Work request:
Pull every line holding the string "agent" from the records below.
*** Extracted material ***
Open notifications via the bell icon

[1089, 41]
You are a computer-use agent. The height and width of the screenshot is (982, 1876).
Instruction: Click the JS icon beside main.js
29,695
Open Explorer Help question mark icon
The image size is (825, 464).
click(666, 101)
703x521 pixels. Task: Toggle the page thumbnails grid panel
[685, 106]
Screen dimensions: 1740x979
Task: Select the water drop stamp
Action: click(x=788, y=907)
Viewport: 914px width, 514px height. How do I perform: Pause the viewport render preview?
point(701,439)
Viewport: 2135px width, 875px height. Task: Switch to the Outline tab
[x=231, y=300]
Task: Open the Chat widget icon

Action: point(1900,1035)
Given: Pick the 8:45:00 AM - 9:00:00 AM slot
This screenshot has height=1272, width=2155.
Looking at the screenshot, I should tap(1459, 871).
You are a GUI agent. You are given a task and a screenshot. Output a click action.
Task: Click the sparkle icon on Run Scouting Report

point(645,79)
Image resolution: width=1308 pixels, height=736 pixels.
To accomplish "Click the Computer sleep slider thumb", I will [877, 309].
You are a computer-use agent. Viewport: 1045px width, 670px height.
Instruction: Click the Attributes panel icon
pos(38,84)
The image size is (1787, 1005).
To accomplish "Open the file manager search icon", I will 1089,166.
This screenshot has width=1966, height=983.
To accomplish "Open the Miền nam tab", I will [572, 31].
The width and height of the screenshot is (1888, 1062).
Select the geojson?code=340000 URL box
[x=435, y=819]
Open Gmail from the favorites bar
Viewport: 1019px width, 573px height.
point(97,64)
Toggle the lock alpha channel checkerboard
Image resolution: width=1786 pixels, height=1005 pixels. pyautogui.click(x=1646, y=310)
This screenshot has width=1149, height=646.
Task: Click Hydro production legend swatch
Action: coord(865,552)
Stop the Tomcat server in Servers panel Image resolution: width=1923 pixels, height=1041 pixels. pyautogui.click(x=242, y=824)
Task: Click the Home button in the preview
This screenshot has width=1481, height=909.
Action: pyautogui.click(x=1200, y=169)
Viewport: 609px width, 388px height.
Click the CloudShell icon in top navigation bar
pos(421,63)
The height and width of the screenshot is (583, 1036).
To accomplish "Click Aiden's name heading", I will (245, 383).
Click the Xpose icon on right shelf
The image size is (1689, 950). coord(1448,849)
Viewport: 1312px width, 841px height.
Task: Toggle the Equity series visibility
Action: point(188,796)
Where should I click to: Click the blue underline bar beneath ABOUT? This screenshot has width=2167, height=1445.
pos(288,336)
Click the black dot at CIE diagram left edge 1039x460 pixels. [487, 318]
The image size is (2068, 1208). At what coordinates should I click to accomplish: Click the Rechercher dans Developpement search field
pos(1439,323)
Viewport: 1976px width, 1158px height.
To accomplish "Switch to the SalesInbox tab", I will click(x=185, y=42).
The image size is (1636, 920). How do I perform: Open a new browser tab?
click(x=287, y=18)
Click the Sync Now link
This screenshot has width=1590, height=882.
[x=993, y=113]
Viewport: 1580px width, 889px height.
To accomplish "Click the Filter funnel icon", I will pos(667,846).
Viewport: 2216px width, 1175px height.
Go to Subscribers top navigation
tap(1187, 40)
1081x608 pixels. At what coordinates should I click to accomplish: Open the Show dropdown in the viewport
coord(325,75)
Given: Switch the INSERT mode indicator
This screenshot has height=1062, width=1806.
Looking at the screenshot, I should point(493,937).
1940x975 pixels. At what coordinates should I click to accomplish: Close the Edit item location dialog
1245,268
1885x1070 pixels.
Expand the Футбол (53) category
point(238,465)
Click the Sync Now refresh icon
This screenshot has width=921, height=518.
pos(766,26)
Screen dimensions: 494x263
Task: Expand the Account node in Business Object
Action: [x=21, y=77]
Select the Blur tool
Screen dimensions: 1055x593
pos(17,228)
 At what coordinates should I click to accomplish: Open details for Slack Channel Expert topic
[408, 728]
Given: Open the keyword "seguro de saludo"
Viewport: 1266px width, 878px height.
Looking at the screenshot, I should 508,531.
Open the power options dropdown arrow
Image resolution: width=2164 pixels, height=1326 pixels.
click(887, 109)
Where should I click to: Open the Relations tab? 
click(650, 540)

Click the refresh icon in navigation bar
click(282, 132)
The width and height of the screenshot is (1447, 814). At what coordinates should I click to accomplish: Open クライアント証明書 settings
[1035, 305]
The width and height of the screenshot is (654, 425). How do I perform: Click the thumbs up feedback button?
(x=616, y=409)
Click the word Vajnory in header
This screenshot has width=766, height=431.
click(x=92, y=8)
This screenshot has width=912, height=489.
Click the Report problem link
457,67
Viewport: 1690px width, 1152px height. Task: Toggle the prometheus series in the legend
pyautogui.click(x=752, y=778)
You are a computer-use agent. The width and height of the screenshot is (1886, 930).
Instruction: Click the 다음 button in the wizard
*** End of Extracted material ***
Exercise solution:
You are a computer-use agent. The height and width of the screenshot is (982, 1876).
You are a GUI agent. You are given a task and a screenshot. Output a click action.
You are a computer-use agent. Viewport: 1045px width, 670px height.
You are a computer-use agent. The width and height of the screenshot is (1886, 930).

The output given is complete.